_WORK ORDER_. Each record must be repeated exactly as it stands.

_PROVIDED RECORDS_.
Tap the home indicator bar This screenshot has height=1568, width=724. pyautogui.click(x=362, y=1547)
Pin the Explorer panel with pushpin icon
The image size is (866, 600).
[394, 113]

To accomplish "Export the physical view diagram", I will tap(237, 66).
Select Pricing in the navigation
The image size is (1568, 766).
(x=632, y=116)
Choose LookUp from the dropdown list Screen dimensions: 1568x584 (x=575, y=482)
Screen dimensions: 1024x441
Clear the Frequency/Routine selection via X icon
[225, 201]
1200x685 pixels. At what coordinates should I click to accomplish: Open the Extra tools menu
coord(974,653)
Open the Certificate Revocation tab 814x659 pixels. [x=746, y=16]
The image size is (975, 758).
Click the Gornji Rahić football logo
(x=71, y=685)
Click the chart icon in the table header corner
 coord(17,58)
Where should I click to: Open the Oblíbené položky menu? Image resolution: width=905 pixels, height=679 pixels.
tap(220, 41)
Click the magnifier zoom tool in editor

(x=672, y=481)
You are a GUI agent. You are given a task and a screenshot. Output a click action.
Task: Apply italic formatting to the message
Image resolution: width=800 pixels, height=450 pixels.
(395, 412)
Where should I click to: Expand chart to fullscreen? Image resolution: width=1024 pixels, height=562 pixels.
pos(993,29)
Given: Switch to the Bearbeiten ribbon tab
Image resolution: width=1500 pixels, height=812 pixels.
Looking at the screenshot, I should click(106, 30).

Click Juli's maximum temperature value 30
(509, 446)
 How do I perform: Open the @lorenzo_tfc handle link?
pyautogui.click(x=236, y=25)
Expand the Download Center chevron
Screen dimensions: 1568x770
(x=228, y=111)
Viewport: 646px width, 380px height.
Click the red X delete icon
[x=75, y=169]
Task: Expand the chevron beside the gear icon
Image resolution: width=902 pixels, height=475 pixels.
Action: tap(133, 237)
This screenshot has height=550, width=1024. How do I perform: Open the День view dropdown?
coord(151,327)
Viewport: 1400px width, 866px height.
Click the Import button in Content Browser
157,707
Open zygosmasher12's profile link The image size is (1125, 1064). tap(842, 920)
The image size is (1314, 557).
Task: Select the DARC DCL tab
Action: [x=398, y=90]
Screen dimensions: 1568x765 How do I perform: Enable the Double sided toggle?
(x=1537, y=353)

_TASK RESULT_.
Tap the home indicator bar This screenshot has height=1568, width=724. pyautogui.click(x=362, y=1547)
Pin the Explorer panel with pushpin icon
The image size is (866, 600).
[394, 113]

To accomplish "Export the physical view diagram", I will tap(237, 66).
Select Pricing in the navigation
The image size is (1568, 766).
(x=632, y=116)
Choose LookUp from the dropdown list Screen dimensions: 1568x584 (x=575, y=482)
Screen dimensions: 1024x441
Clear the Frequency/Routine selection via X icon
[225, 201]
1200x685 pixels. At what coordinates should I click to accomplish: Open the Extra tools menu
coord(974,653)
Open the Certificate Revocation tab 814x659 pixels. [x=746, y=16]
The image size is (975, 758).
Click the Gornji Rahić football logo
(x=71, y=685)
Click the chart icon in the table header corner
 coord(17,58)
Where should I click to: Open the Oblíbené položky menu? Image resolution: width=905 pixels, height=679 pixels.
tap(220, 41)
Click the magnifier zoom tool in editor

(x=672, y=481)
You are a GUI agent. You are given a task and a screenshot. Output a click action.
Task: Apply italic formatting to the message
Image resolution: width=800 pixels, height=450 pixels.
(395, 412)
Where should I click to: Expand chart to fullscreen? Image resolution: width=1024 pixels, height=562 pixels.
pos(993,29)
Given: Switch to the Bearbeiten ribbon tab
Image resolution: width=1500 pixels, height=812 pixels.
Looking at the screenshot, I should click(106, 30).

Click Juli's maximum temperature value 30
(509, 446)
 How do I perform: Open the @lorenzo_tfc handle link?
pyautogui.click(x=236, y=25)
Expand the Download Center chevron
Screen dimensions: 1568x770
(x=228, y=111)
Viewport: 646px width, 380px height.
Click the red X delete icon
[x=75, y=169]
Task: Expand the chevron beside the gear icon
Image resolution: width=902 pixels, height=475 pixels.
Action: tap(133, 237)
This screenshot has height=550, width=1024. How do I perform: Open the День view dropdown?
coord(151,327)
Viewport: 1400px width, 866px height.
Click the Import button in Content Browser
157,707
Open zygosmasher12's profile link The image size is (1125, 1064). tap(842, 920)
The image size is (1314, 557).
Task: Select the DARC DCL tab
Action: [x=398, y=90]
Screen dimensions: 1568x765 How do I perform: Enable the Double sided toggle?
(x=1537, y=353)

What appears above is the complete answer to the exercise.